Partners in long term relationships usually do not realize they are falling out of love for each other. While you may still like having your partner around, you may not be in love with them.
It is common for couples in long term relationships to experience a lack of emotional connection after years of being with each other. Though it is love and attraction that may have bound two people together in the early years of the relationship, many see a decline in the initial spark and romance over time. However, not many realize what is happening to their relationship. They might be falling out of love for each other. Here are a few signs that tell you are no more in love with your partner.
You two spend a lot of time together. You still do a lot of chores, social obligations and everyday recreations like watching TV together. But you find it hard to relate to their emotions. "An emotional connection is a bond between two people that's deeply rooted. It's a mutual understanding and empathy of one another’s feelings, that allow each individual to create a deep appreciation, affection, and intimacy with one another," says relationship coach Jenna Ponaman.
Though you are trying to understand what they are going through, you feel a sense of emotional detachment from them. The one you knew in and out once, now seems like a distant soul. If you are going through such a situation, it might be time for you to take a deeper look into your relationship.
You want to tell your partner your deepest worries. But you find it difficult to open up to them. You may have done it in the past, yet now you experience a block in being vocal about your vulnerabilities. Even when your partner is trying to know your problems, you find it hard to open up.
"So I ask you, 'Well, how are you feeling right now?' and what they can't say is, 'I'm frustrated,' or 'I'm sad,' or 'I'm disappointed,'" or even something that's a description of a feeling, for example, 'I feel like everything's piling up,'" says Steven M. Sultanoff, PhD, a clinical psychologist and professional speaker and trainer. This is a sign that you are no longer comfortable with your partner.
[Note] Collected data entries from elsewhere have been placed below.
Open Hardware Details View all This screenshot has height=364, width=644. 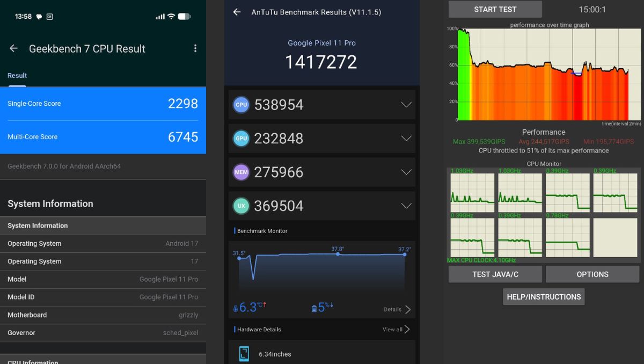[x=396, y=329]
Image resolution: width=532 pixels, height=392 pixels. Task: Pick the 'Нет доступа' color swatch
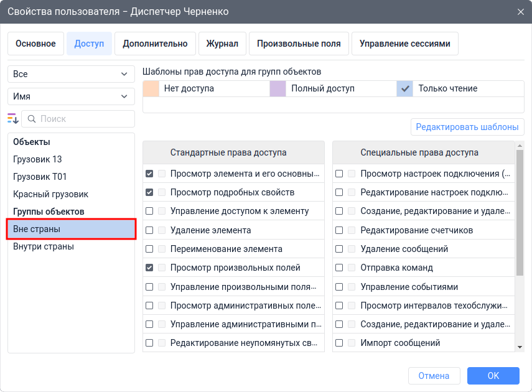click(151, 89)
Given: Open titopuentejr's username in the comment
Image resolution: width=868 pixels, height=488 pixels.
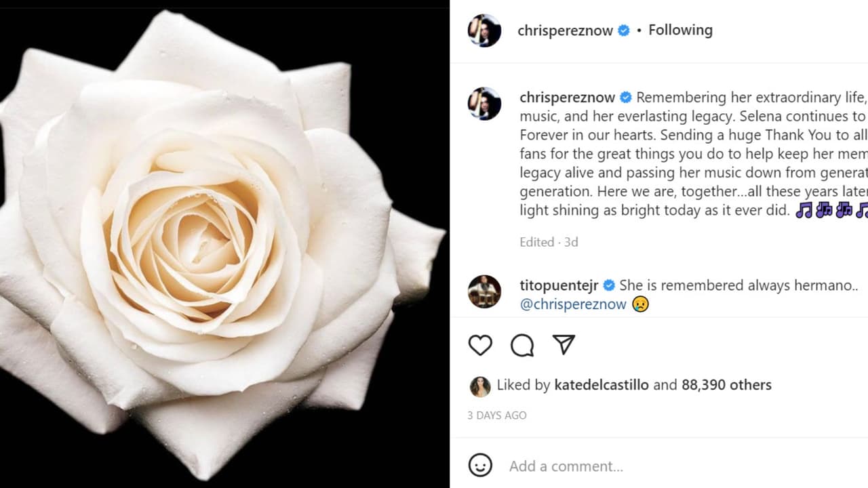Looking at the screenshot, I should (x=558, y=285).
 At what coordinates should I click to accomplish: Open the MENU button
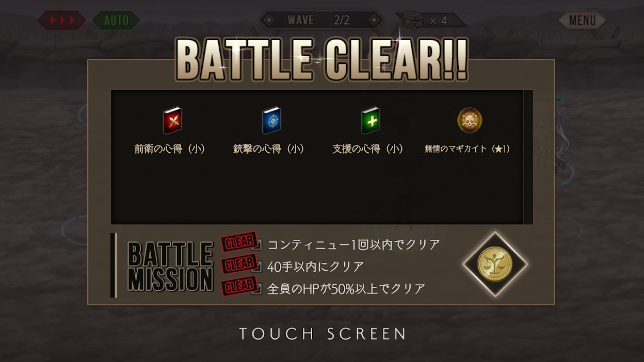583,21

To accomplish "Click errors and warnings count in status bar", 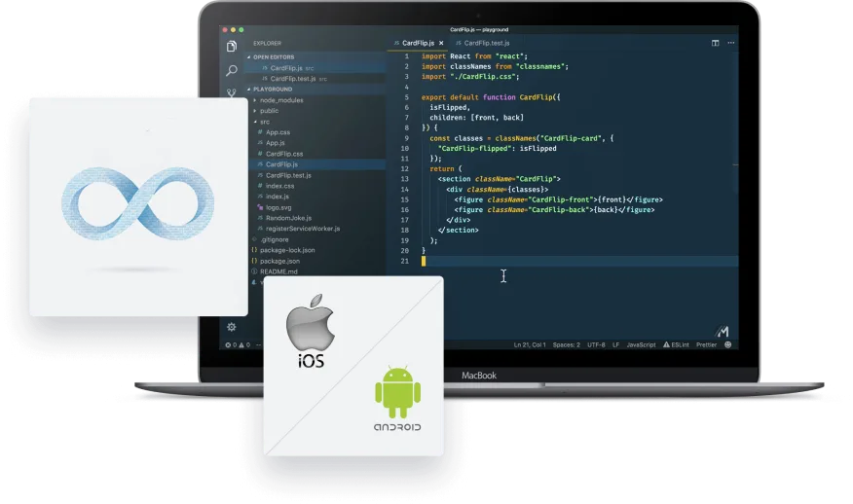I will click(x=238, y=344).
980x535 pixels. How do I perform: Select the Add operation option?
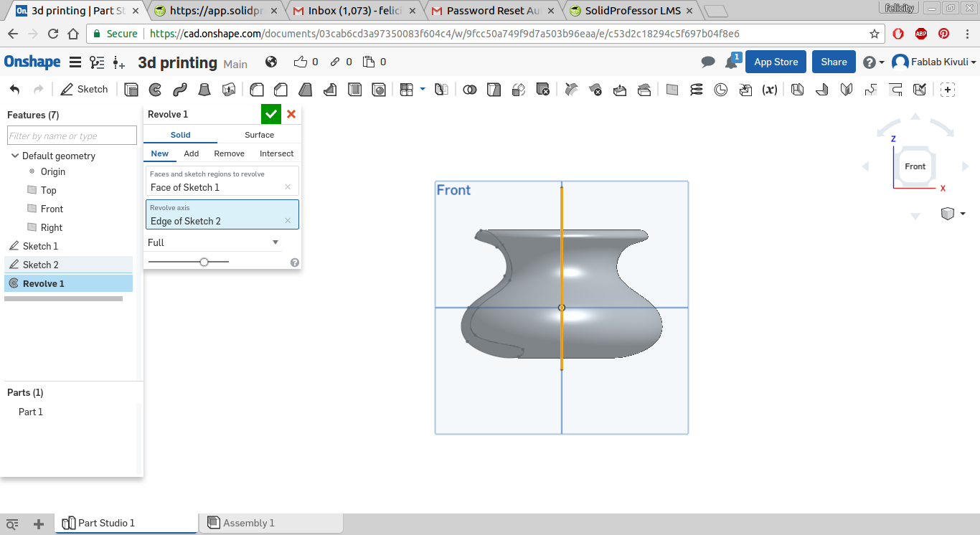(x=192, y=153)
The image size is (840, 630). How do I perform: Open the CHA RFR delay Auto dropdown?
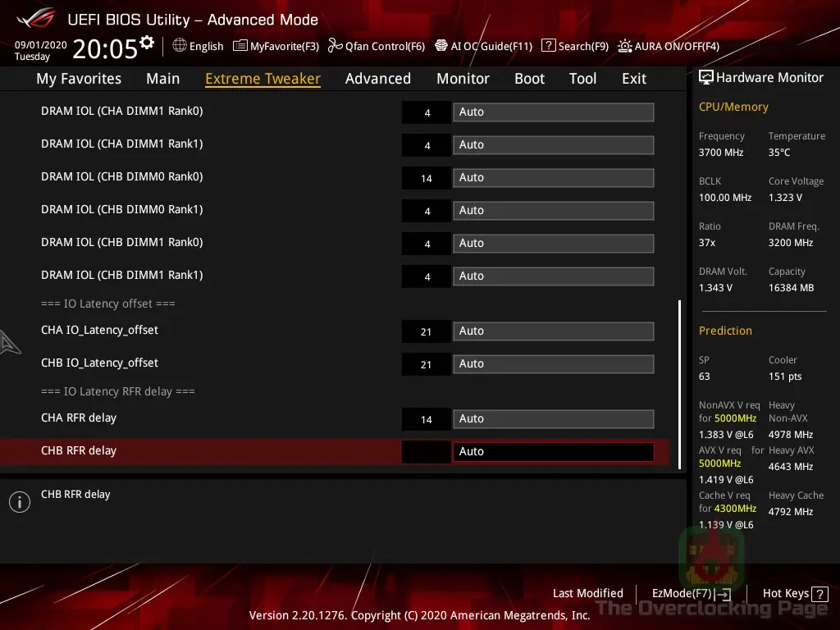pos(553,418)
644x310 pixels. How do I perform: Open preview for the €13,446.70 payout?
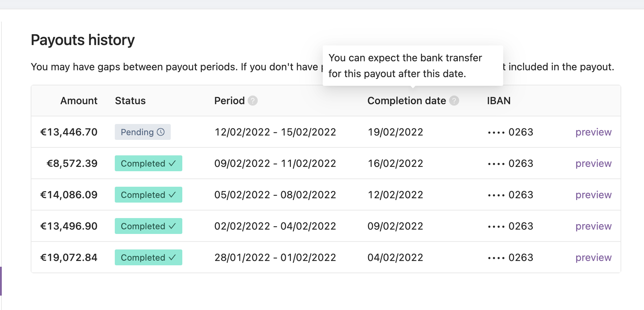pyautogui.click(x=593, y=132)
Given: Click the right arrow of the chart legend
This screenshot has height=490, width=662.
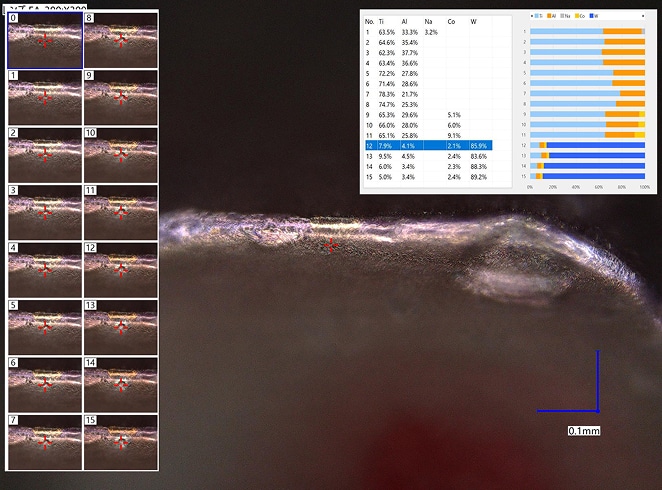Looking at the screenshot, I should click(642, 17).
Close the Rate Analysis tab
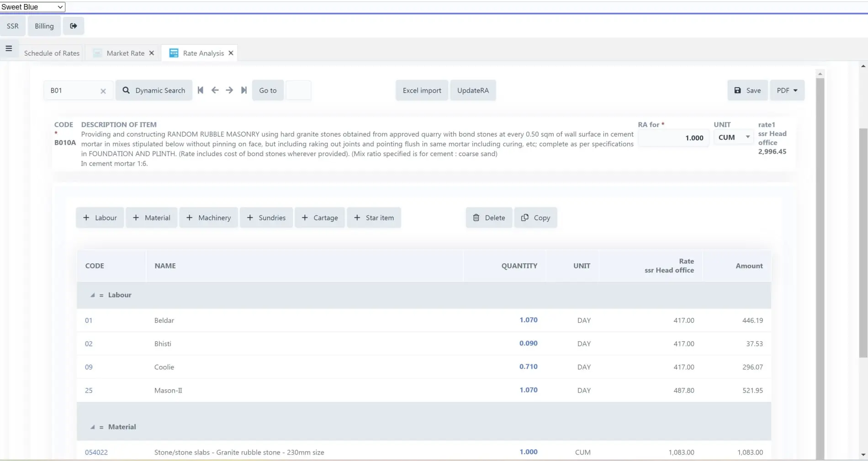The height and width of the screenshot is (461, 868). tap(231, 53)
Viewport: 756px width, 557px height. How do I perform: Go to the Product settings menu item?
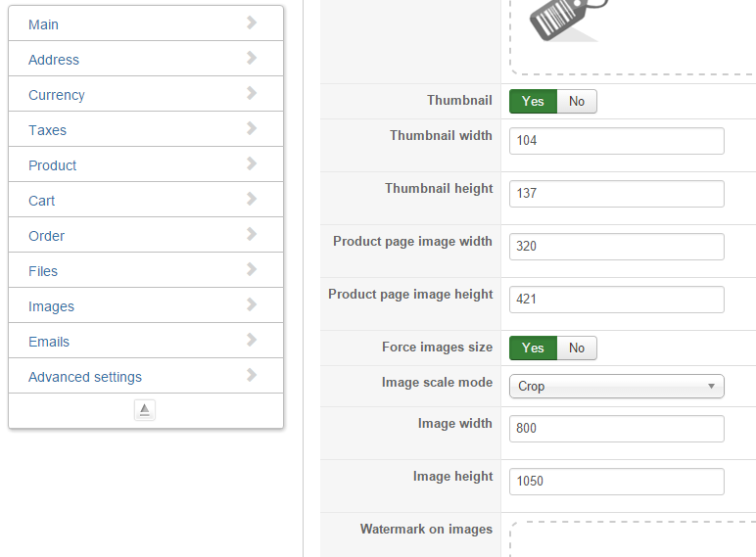click(x=53, y=165)
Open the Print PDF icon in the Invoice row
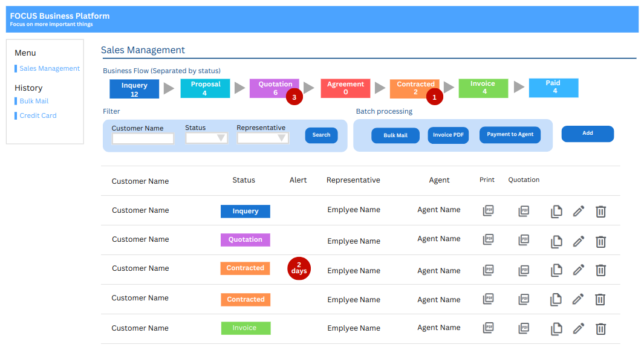 (489, 328)
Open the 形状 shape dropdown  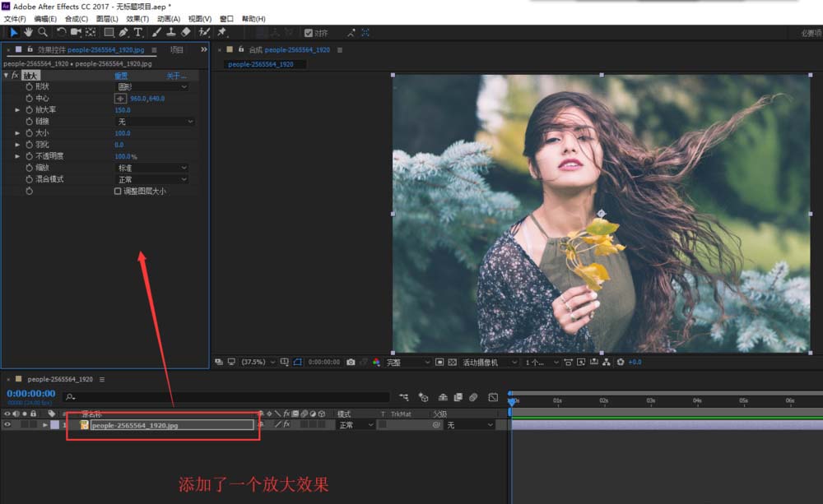pyautogui.click(x=151, y=86)
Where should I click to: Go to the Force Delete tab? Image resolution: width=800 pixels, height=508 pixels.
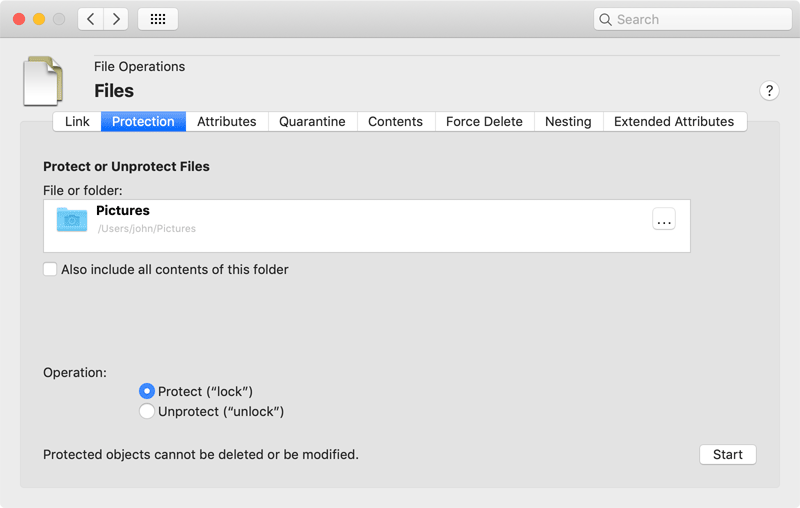(484, 121)
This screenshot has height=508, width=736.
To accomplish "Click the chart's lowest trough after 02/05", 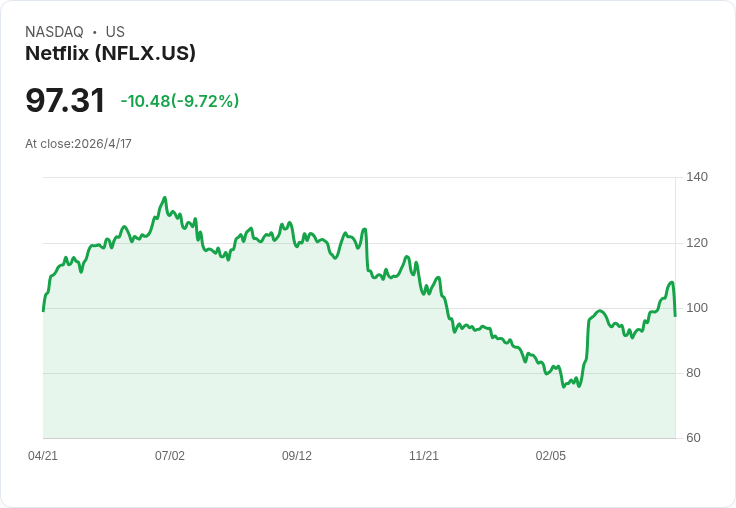I will [x=563, y=386].
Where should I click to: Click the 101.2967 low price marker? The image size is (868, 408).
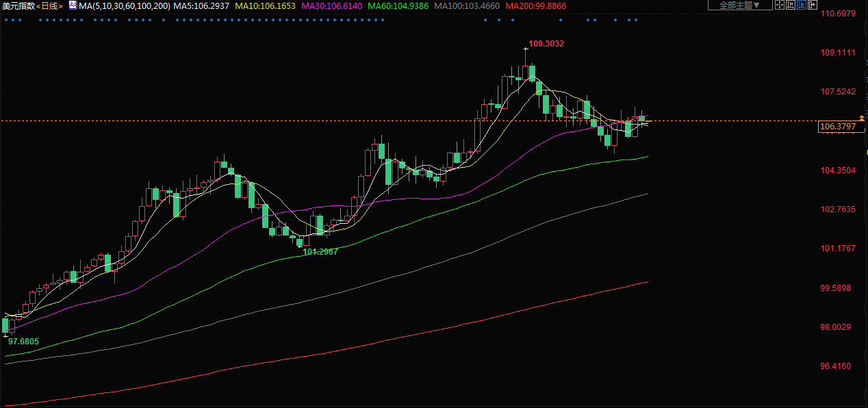click(x=320, y=252)
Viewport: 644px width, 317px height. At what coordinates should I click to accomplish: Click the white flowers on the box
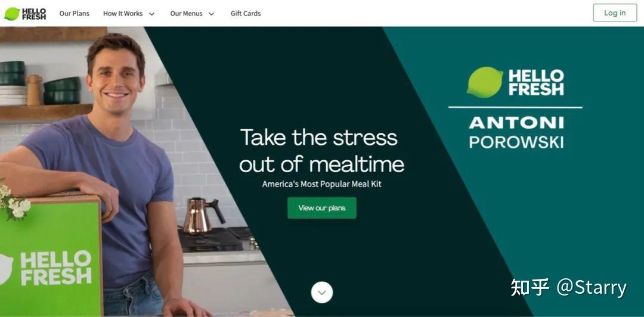(13, 202)
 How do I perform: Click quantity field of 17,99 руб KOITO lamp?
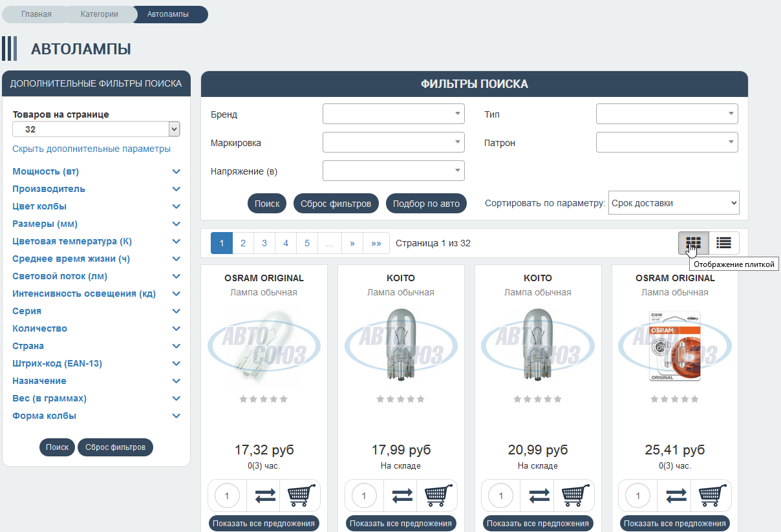click(364, 496)
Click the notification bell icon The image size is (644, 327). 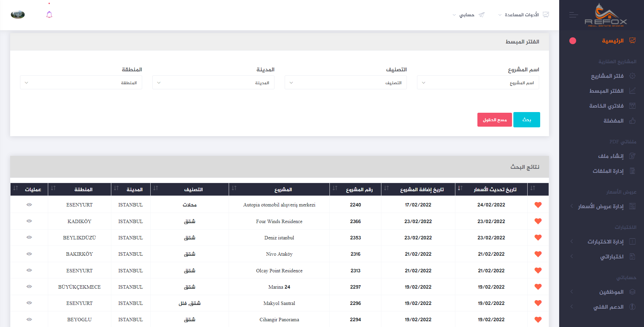pyautogui.click(x=49, y=15)
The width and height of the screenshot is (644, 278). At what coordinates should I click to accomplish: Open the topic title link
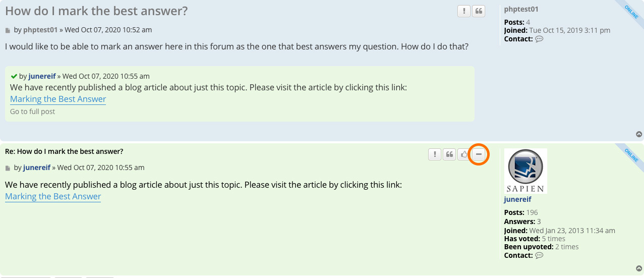[x=96, y=11]
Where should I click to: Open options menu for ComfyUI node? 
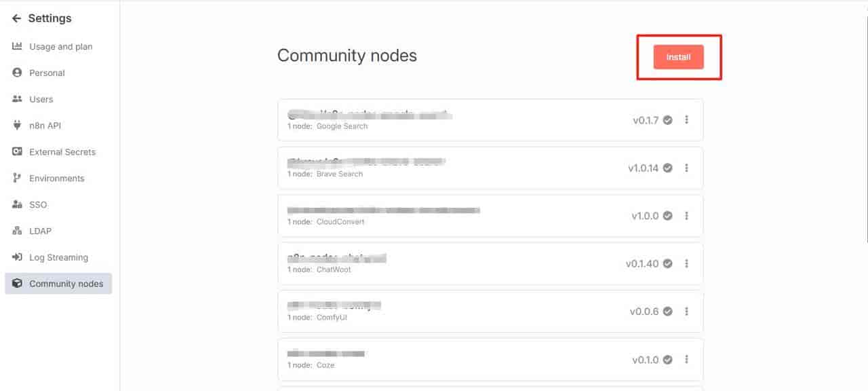tap(686, 312)
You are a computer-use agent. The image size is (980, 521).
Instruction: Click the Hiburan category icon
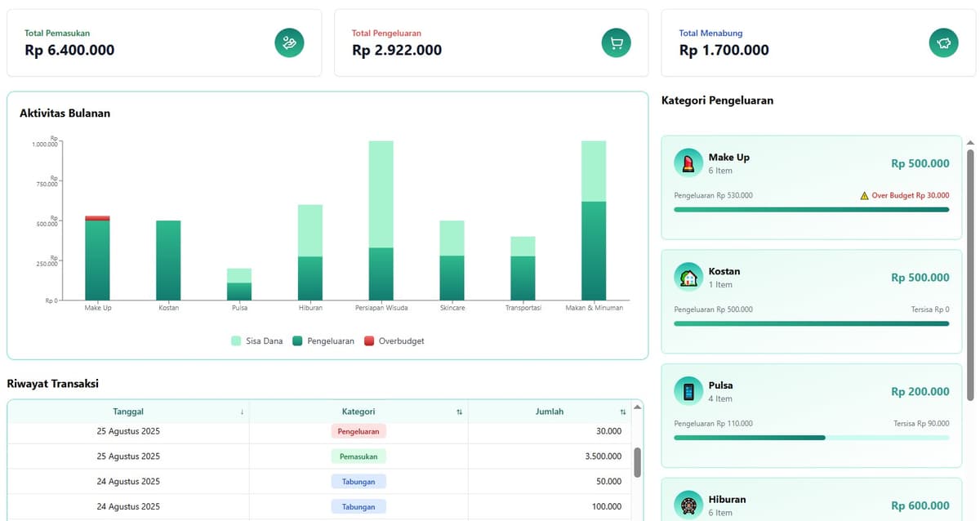click(688, 503)
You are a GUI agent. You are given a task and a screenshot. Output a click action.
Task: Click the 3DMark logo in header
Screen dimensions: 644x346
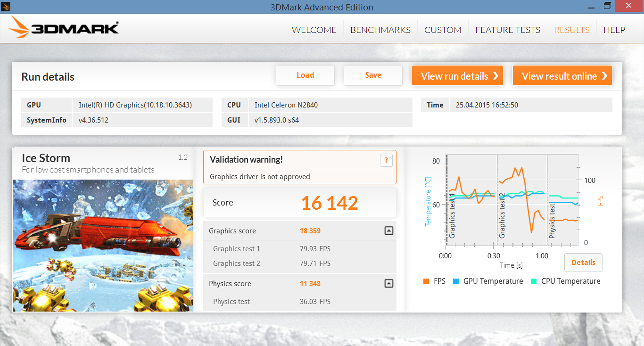64,28
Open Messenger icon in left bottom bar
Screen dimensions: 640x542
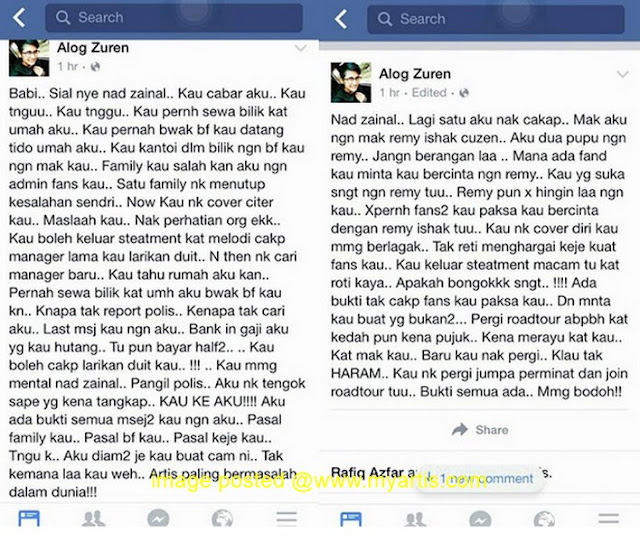[x=158, y=519]
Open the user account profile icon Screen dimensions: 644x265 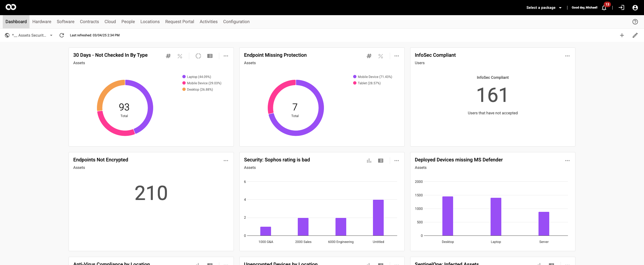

Your partner was your major support. You spoke to them about everything, irrespective of how embarrassing your circumstances were. But now you find yourself going to your friends and family to discuss your issues. You do not feel confident enough to discuss anything with your partner and trust your friends more than your partner.
If this is a one-off incident, it may not be a cause for worry. But if this is a constant in your relationship, you should look into things more deeply. "Vulnerability is key in building emotional connection. Vulnerability involves showing up, all of you, the real you, and letting yourself be seen by another," says Julie Williamson, a licensed professional counselor.
People in relationships often love to share their lives together. Your partner used to be aware of your life outside the relationship e.g. your friends, your workplace gossip, etc. You feel unheard when you have expressed the wish to do something together. However, nowadays, your partner has no idea what is new in your life nor do you want to know what's new in theirs.
This has gone one for so long, that now you have just resigned to doing things by yourself. In fact, the emotional distance makes you prefer doing things alone than sharing quality time with your partner. "The emotionally unavailable person may choose to engage in behavior that is solitary and less challenging, such as focusing on video games, his or her cell phone, etc," said Dr. Kendra Kubala, PsyD, a licensed psychologist.
Earlier, you never found it difficult to kiss and cuddle your partner. But now you find yourself holding back from being intimate. You have an imaginary boundary line drawn between yourself and your partner. According to A Conscious Rethink, people build such walls only when they are insecure about the relationship. You have unconsciously shut down. This might be the step to a potential break up.
You enjoy the comfort of your partner's company but you are not excited by them anymore. You like having them around but that romantic spark is no longer there. It's more like two friends with similar interests hanging out together.
"You might enjoy their company and still want to be with them — maybe even on a daily basis — but have lost the spark that once connected you," says Dr. Jill Murray, licensed psychotherapist, and author. It is not wrong to enjoy the companionship, however, if it is only that your relationship might be in trouble.